→ The records:
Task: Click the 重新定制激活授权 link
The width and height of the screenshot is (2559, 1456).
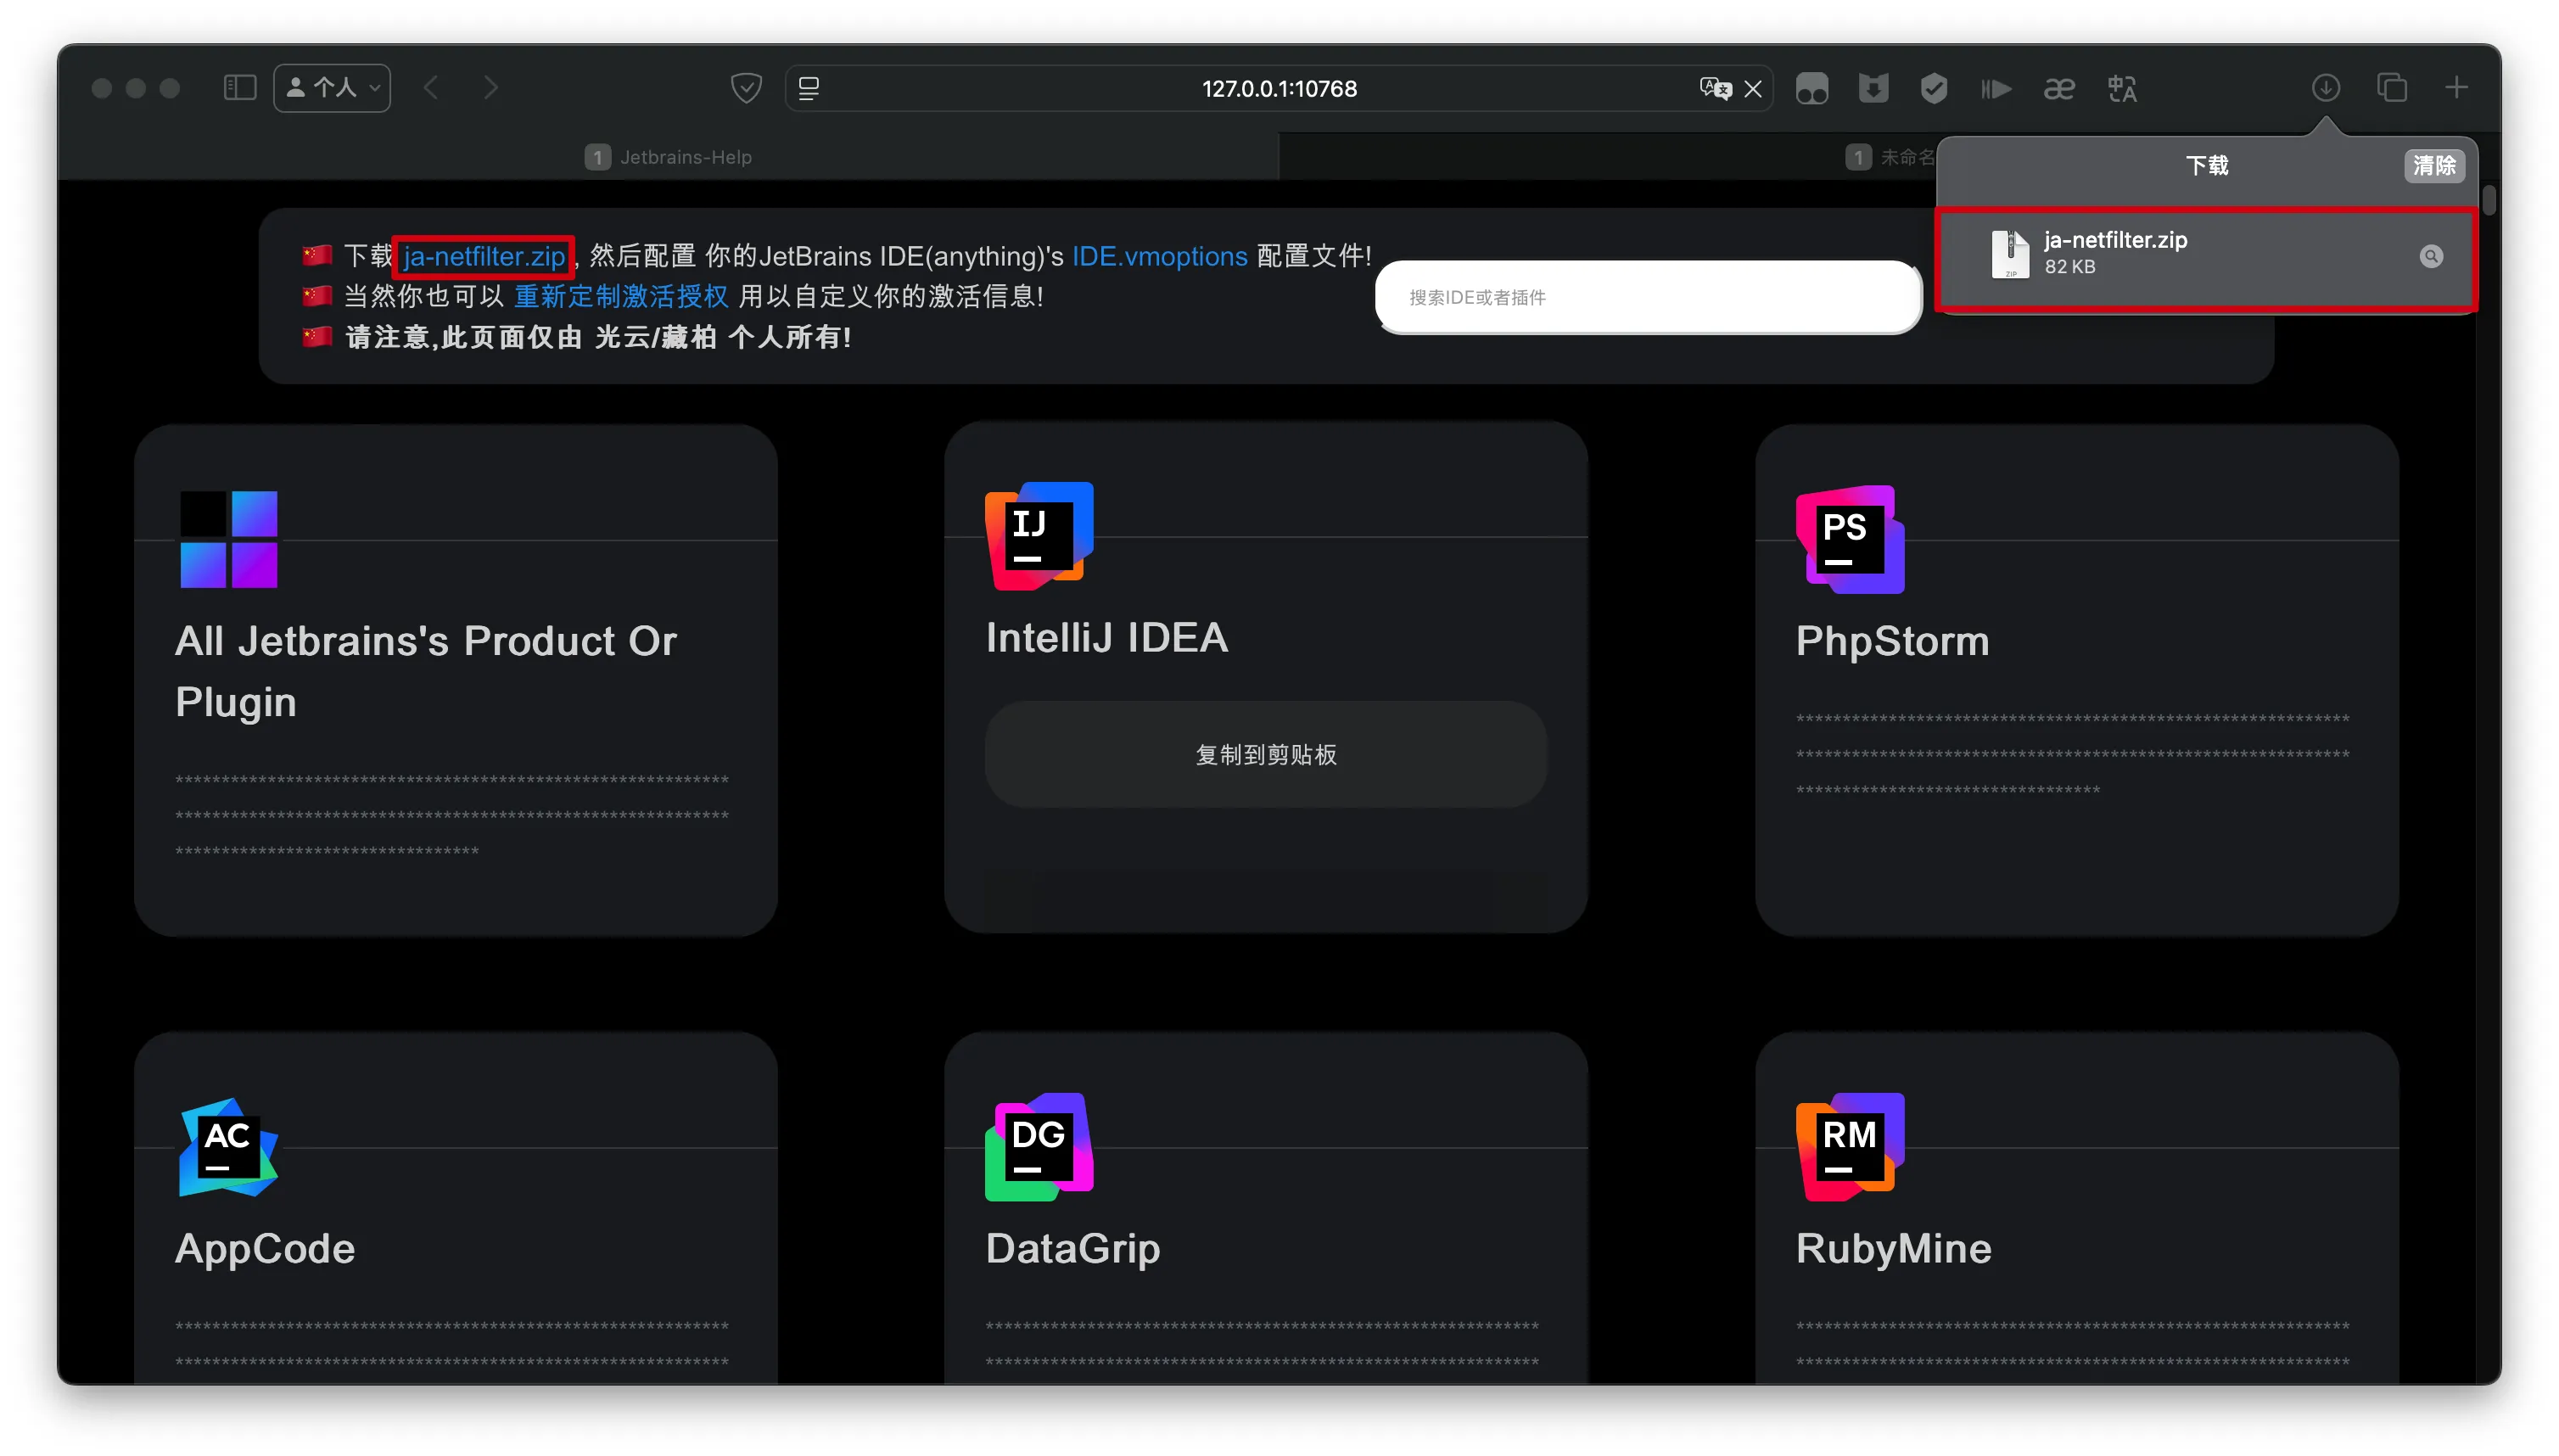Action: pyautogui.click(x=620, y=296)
--
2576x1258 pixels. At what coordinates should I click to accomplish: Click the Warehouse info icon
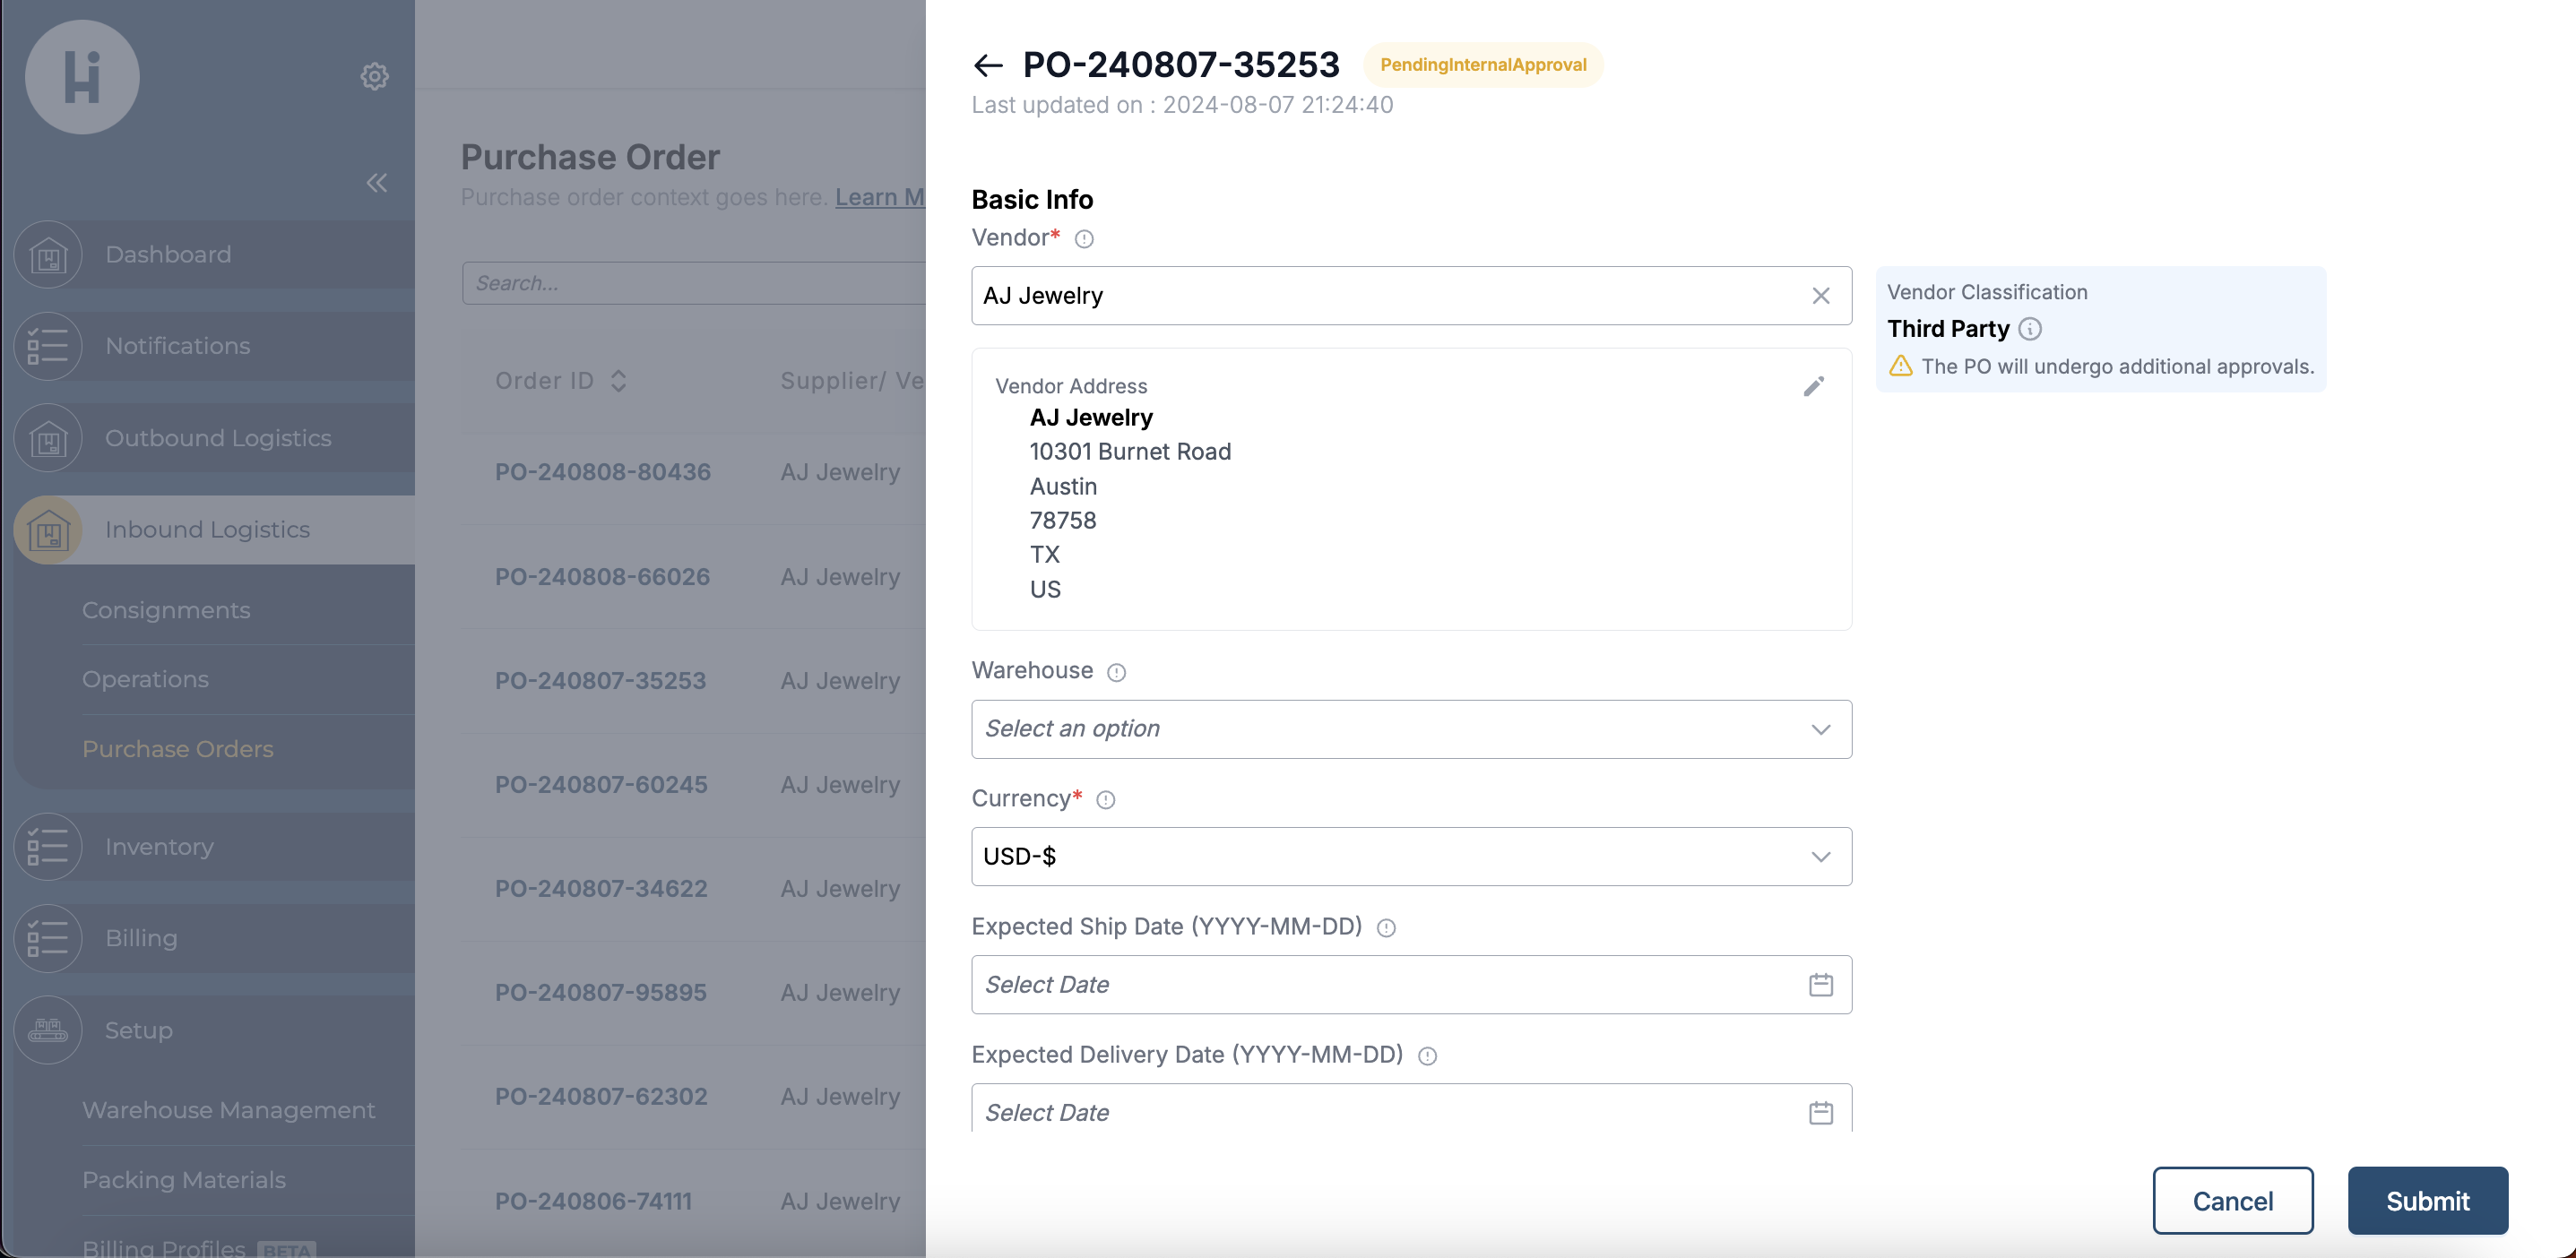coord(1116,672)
* * *
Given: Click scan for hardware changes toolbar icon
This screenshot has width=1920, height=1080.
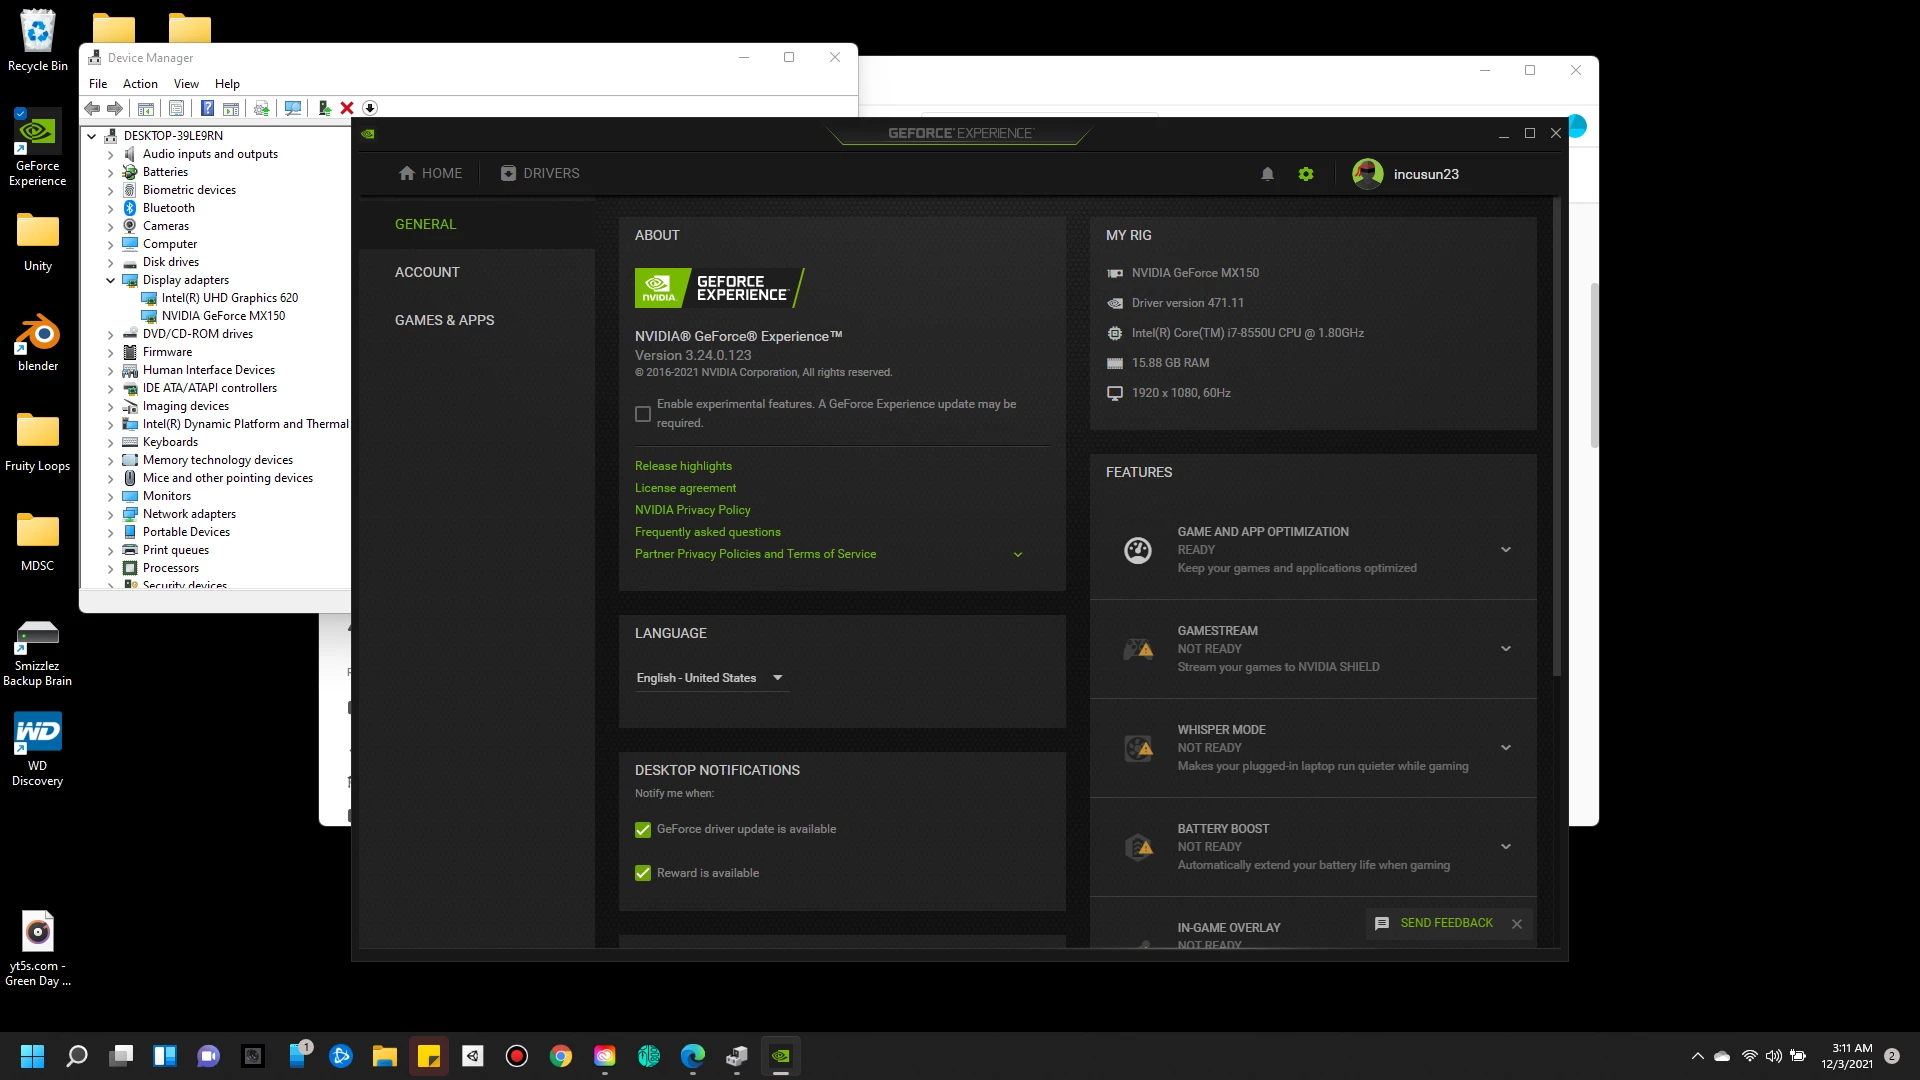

→ Task to carry out: What are the lines, exactly as written above, from the line with "Given: Click scan" to the line with "This screenshot has width=1920, height=1080.", both included? Output only those.

→ Answer box:
Given: Click scan for hardware changes toolbar icon
This screenshot has width=1920, height=1080.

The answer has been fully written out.